--- Records to process Enclosed Below ---

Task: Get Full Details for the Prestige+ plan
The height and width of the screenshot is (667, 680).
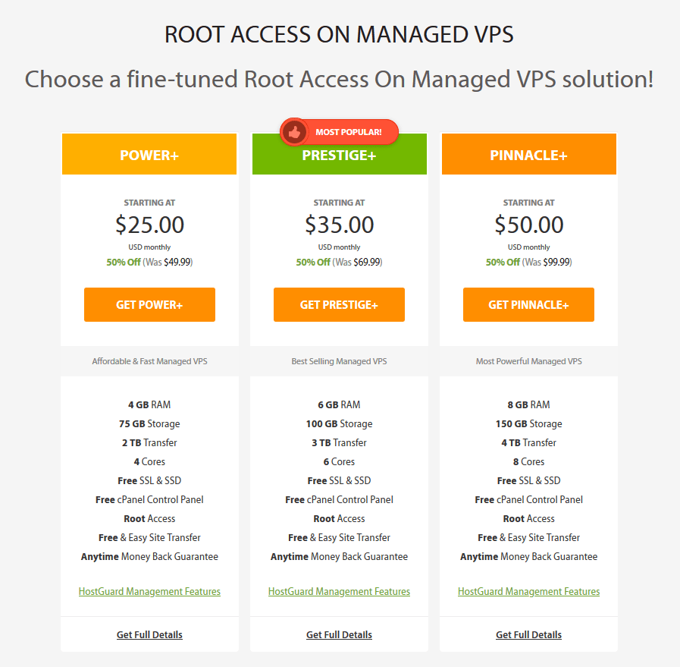Action: coord(339,634)
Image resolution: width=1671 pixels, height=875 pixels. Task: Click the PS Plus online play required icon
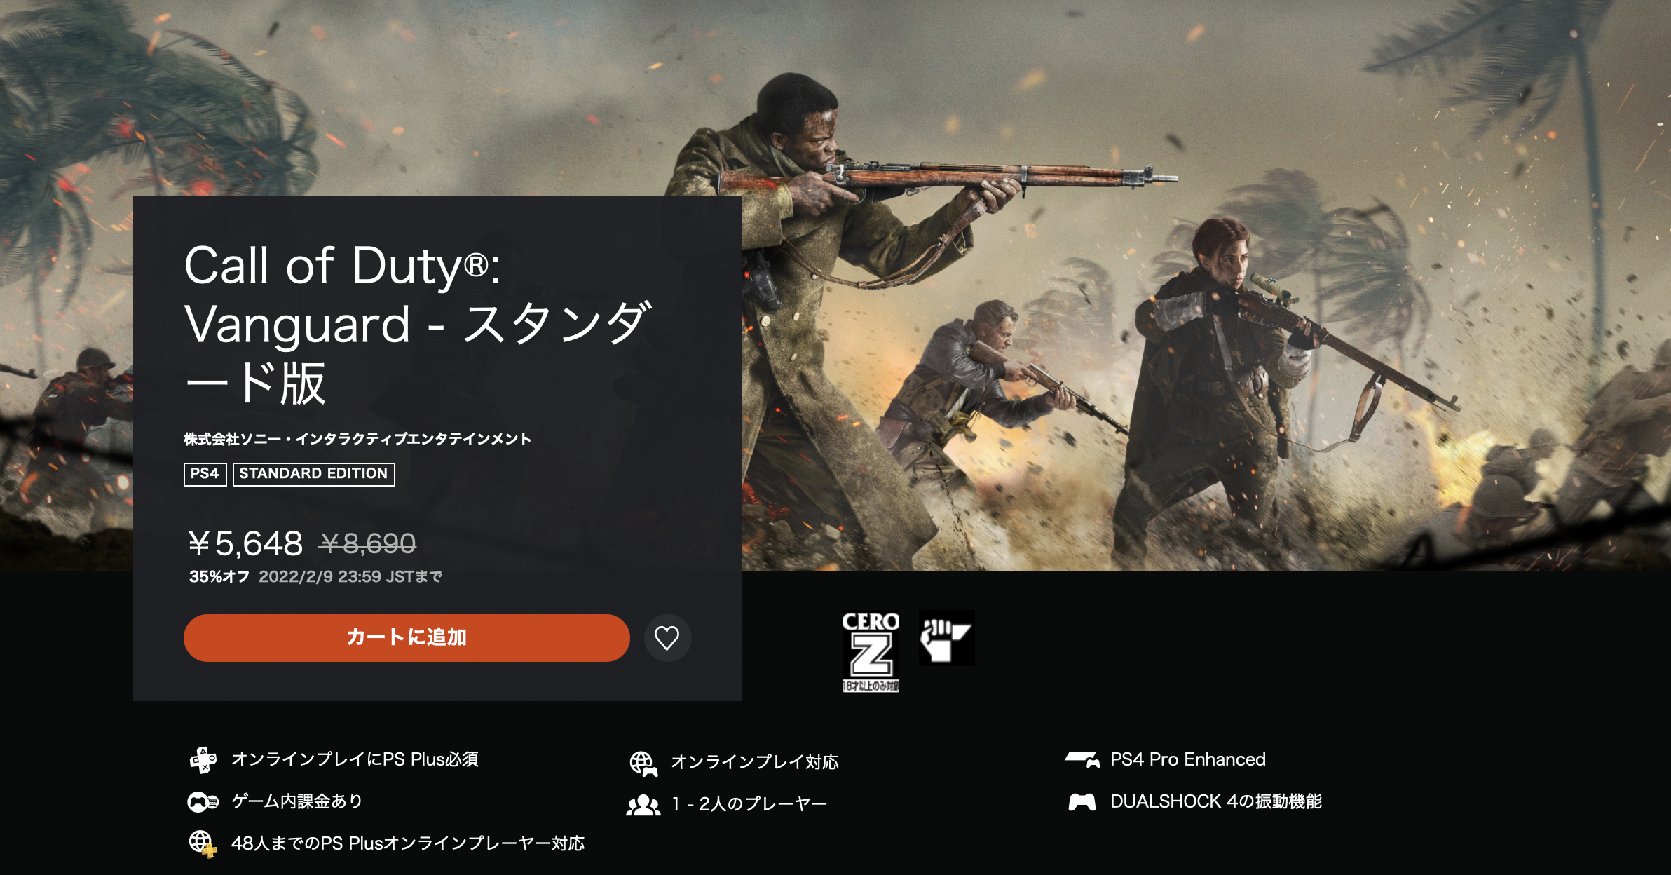point(203,760)
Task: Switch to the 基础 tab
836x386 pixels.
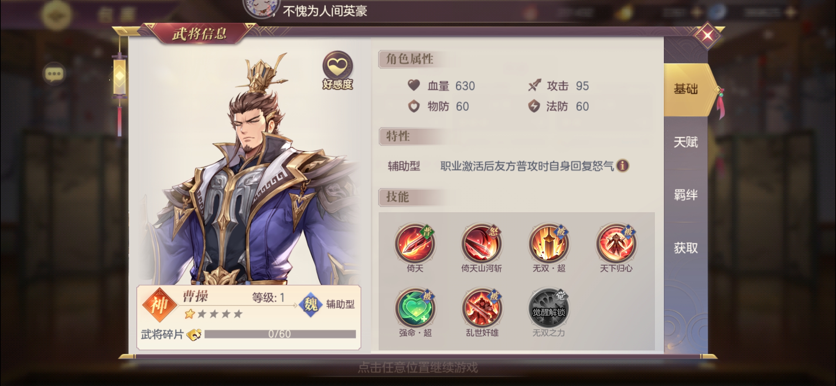Action: 686,89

--- End of Enclosed Records to process ---

What to produce: Without including any pictures, return every line of the records exactly.

Written response:
Task: Get Full Details for the Prestige+ plan
The height and width of the screenshot is (667, 680).
Action: coord(339,634)
Image resolution: width=1671 pixels, height=875 pixels. Task: Click the PS Plus online play required icon
point(203,760)
Task: Switch to the 基础 tab
836x386 pixels.
Action: 686,89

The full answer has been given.